Eugène Delacroix (1798-1863), Roméo et Juliette devant les tombeaux des Capulets, vers 1855, 


Et le point de convergence de tout cela se cache peut-être dans ses brigades sanitaires, vendues odieusement comme des anges gardiens par un politique qui ne fait que servir des images compatissantes, enrobées dans la bonté, à grande couche, le diable qui couve derrière, selon des principes d’une bêtise confondante. La police sanitaire dont on parlait au XVIIIe siècle, se découvre soudain avec pour ambition de casser les chaînes de transmission.
Quel beau programme ? Une dérogation au secret médical a été entériné, légalement, pour que tout le médecin, faisant le diagnostic de COVID-19, fasse à la CPAM, une déclaration nominative. Il est précisé que le médecin puisse faire une recherche active des personnes fréquentées de près, dans une sorte de proximité sociale et il en ferait évidemment le retour à cette instance administrative. Tout cela, sous couvert de protection pour tous, s’apparente, ni plus ni moins, à une enquête de mœurs : si tout le monde jouait le jeu, il serait question de dévoiler ouvertement ses pratiques, ses fréquentations, de tout ordre. Tout cela n’est possible que dans un monde ultra normalisé, aseptisé, transparent où personne n’a rien à cacher. De fait, les gens vont négliger, mentir ou passer sous silence ceux qu’ils ont vus : première chose.
Ensuite, c’est la possibilité ouvert d’offrir de mauvaises informations, notamment pour enquiquiner le commerçant peu sympathique. C’est comme si on nous offrait, au passage, un certain pouvoir, celui de faire fermer certains lieux : là on pousse le bouchon un peu loin car avec l’épidémie ralentissant, ce n’est plus qu’un scenario de fiction. Mais qu’est-ce que ce sera, la prochaine fois, au prochain pic ou retour du ou des virus ?

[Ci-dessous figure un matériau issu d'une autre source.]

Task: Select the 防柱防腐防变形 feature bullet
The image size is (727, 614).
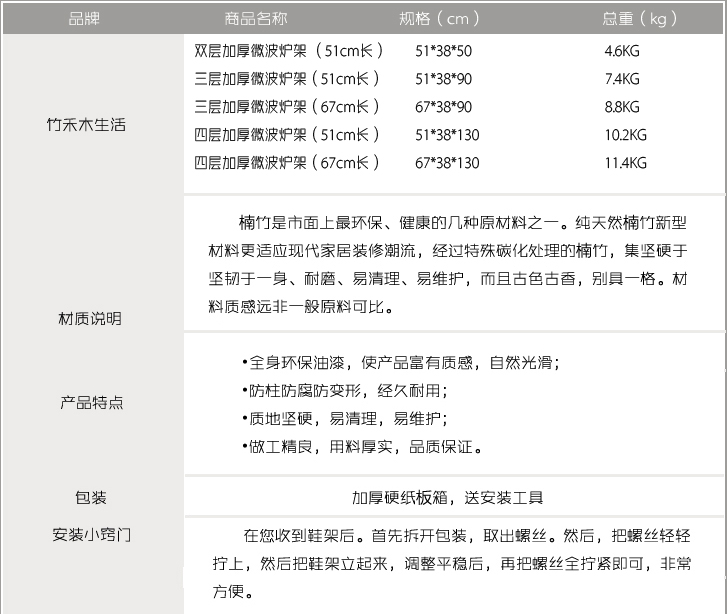Action: click(x=344, y=390)
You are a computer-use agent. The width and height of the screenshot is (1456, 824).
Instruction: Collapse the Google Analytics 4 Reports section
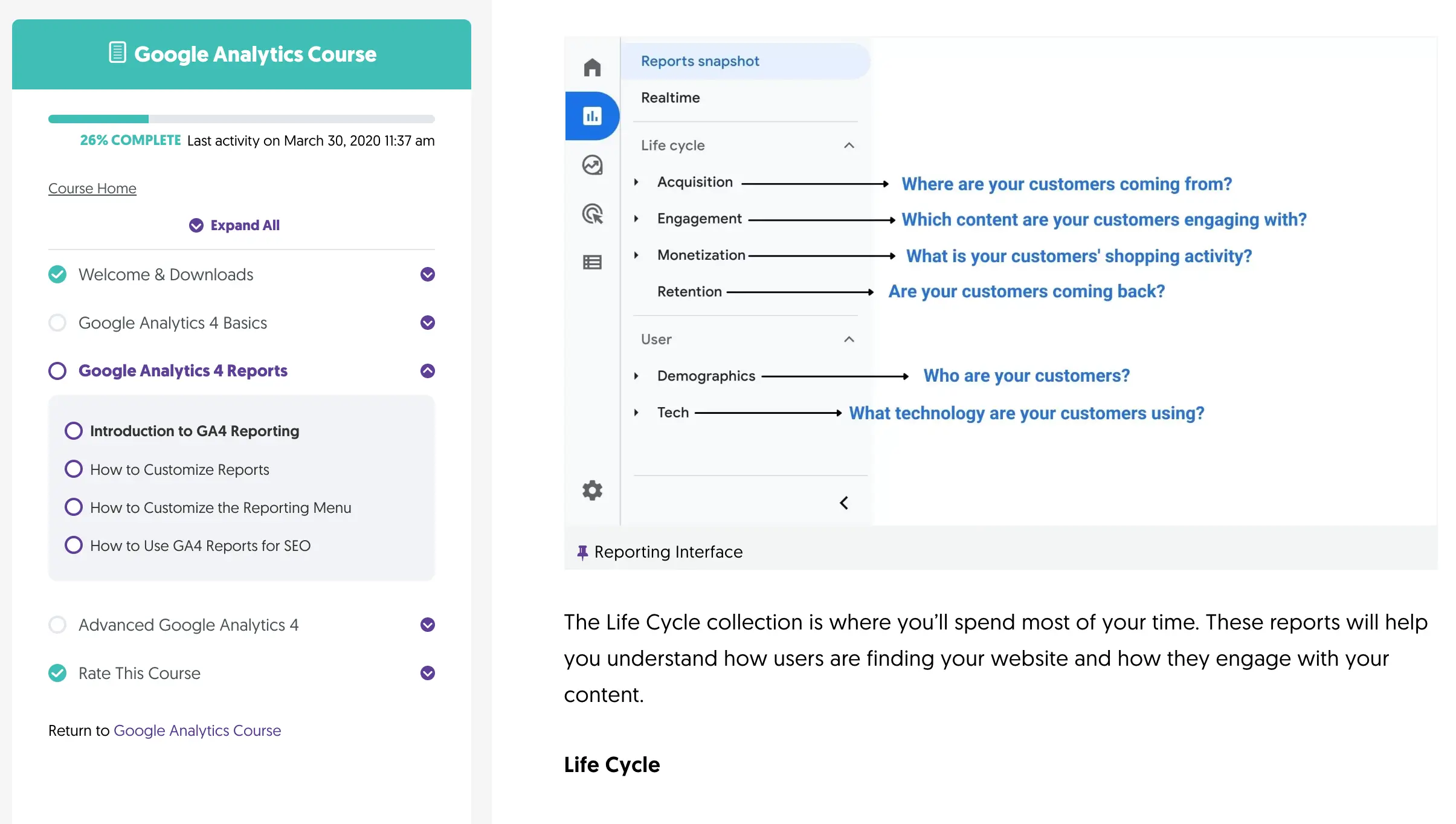tap(427, 370)
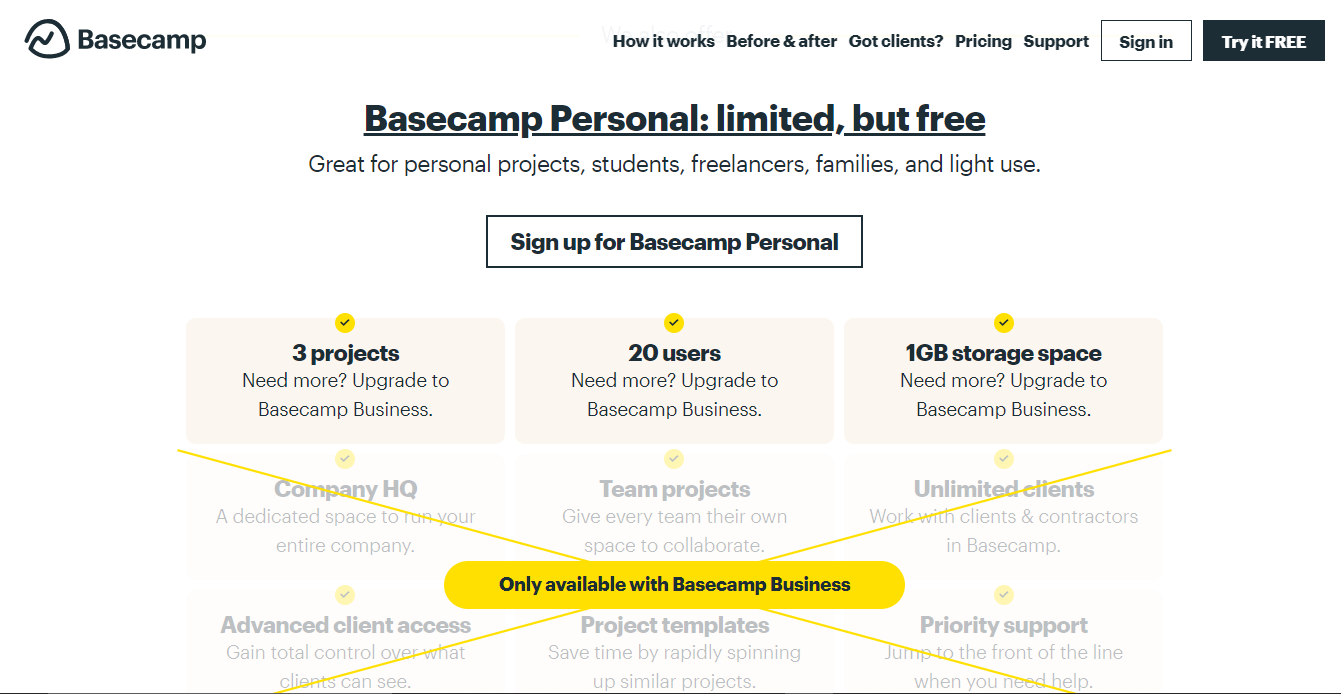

Par contre, qu’une base de données dispose des informations relatives à nos rencontres, à quelques jours près, est manifestement une atteinte aux libertés et le risque d’une exposition, un jour, sur la place publique de nos cheminements sociaux. Mais, soit dit en passant nos téléphones qui ne sont que des mouchards offrent déjà ce genre d’opportunité. Il y aurait là, largement, de quoi gloser… ! Et au final, ce qui va en pâtir, c’est la confiance que certains médecins cherchent à établir avec leurs patients ( ce qui n’est pas le cas de tous mais quand même… !)

Ce verrou sautant, on vient combien il y a des biens communs–la protection par principe, qui nuit gravement à la vie de certains : l’enfer est toujours pavé de bonnes intentions. La big Mother, comme dirait J., prête à veiller sur nous et qui se fait répressive, castratrice, si on ne va pas dans le sens ce qu’elle souhaite : la somme des bonnes intentions aboutit à un système fermé où plus rien n’est possible, si ce n’est suivre le droit chemin que d’autres vous tracent.